> [Directions]: Write how many lines in the records below include the string "computer". No other text should be given.

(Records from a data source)
=-=-=

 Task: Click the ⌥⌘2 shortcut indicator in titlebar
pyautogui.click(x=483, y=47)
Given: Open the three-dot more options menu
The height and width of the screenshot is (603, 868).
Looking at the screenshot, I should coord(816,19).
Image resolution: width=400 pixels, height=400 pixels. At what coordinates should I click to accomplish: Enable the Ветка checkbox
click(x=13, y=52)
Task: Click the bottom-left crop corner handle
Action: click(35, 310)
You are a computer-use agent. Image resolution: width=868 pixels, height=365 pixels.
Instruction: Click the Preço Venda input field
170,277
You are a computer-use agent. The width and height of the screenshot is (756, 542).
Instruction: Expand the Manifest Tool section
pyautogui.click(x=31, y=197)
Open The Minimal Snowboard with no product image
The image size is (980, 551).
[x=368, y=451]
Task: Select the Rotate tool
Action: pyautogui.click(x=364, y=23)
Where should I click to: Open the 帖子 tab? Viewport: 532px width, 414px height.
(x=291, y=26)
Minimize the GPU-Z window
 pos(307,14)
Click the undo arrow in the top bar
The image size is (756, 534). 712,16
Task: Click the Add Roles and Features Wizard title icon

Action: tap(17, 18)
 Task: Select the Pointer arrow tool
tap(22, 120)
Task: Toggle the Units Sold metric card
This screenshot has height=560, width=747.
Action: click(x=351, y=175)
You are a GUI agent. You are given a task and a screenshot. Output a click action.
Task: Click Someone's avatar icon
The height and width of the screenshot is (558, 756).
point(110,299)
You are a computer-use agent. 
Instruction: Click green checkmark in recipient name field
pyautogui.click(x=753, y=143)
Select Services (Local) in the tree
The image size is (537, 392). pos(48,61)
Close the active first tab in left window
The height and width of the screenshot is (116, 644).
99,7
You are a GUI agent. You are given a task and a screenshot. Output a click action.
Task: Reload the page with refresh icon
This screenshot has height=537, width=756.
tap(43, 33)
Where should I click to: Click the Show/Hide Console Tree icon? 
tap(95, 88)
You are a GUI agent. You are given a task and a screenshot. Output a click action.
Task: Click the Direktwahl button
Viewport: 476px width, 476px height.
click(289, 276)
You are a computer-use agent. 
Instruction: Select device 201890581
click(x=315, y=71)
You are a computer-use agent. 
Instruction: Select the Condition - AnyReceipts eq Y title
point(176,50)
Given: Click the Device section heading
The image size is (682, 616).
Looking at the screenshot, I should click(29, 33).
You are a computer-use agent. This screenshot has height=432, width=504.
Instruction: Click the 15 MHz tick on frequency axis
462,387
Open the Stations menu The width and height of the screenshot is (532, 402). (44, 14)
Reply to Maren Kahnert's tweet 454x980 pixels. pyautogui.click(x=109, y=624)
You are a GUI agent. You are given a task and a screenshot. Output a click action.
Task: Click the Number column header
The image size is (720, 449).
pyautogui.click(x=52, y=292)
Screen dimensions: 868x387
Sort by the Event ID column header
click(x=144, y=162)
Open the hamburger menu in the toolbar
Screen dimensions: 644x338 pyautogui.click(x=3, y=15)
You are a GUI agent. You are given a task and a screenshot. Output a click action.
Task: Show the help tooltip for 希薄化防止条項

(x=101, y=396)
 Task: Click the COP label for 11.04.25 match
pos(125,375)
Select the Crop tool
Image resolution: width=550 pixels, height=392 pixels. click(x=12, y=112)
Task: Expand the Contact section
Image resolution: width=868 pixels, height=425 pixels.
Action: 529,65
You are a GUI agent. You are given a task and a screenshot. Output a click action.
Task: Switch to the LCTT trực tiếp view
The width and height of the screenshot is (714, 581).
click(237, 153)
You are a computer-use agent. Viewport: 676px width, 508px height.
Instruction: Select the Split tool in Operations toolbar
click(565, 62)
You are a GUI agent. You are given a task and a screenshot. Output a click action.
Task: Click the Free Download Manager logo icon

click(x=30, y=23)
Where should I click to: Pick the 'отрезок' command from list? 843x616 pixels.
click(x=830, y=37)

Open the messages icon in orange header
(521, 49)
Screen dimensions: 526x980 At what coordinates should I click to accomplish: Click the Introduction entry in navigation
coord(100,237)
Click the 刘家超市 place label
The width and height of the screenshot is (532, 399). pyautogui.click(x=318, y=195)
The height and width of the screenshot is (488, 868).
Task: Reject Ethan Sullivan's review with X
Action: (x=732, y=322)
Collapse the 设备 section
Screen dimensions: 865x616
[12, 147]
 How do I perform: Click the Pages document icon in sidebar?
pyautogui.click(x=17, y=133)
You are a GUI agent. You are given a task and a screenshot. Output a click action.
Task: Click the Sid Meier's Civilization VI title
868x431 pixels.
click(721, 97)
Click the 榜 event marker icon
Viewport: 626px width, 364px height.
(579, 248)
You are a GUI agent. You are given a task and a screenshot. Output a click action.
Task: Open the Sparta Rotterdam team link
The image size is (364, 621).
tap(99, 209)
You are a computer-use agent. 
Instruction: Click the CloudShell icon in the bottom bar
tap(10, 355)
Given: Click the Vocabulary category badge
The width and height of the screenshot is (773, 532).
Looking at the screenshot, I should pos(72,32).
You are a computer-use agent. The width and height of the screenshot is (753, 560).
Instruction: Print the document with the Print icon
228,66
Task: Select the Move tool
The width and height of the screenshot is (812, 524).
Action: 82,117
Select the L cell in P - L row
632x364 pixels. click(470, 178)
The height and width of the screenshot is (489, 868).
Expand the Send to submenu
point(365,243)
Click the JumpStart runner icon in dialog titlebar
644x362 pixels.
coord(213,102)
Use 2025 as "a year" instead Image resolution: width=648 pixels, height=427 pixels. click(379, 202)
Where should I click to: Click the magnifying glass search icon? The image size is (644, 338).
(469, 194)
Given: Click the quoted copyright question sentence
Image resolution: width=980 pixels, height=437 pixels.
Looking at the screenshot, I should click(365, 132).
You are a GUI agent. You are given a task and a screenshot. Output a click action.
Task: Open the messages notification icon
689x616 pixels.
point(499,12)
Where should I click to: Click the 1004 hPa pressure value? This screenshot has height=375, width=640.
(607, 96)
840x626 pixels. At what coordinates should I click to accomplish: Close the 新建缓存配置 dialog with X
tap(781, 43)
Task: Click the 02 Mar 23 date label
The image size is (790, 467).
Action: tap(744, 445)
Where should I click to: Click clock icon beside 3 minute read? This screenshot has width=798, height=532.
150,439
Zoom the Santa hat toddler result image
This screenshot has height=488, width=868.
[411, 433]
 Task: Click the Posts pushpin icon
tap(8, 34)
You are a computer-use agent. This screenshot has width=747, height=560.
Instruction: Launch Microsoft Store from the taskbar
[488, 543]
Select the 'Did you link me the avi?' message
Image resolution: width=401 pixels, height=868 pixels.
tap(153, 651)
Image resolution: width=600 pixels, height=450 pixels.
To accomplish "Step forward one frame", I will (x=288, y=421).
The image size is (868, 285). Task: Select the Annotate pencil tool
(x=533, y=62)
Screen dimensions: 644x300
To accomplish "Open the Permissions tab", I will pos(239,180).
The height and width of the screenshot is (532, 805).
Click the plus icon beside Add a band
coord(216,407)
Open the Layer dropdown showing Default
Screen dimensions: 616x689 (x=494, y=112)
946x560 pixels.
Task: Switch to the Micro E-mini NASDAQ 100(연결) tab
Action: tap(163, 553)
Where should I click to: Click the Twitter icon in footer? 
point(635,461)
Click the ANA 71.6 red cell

=-=-=

> [Output of the exercise]: 10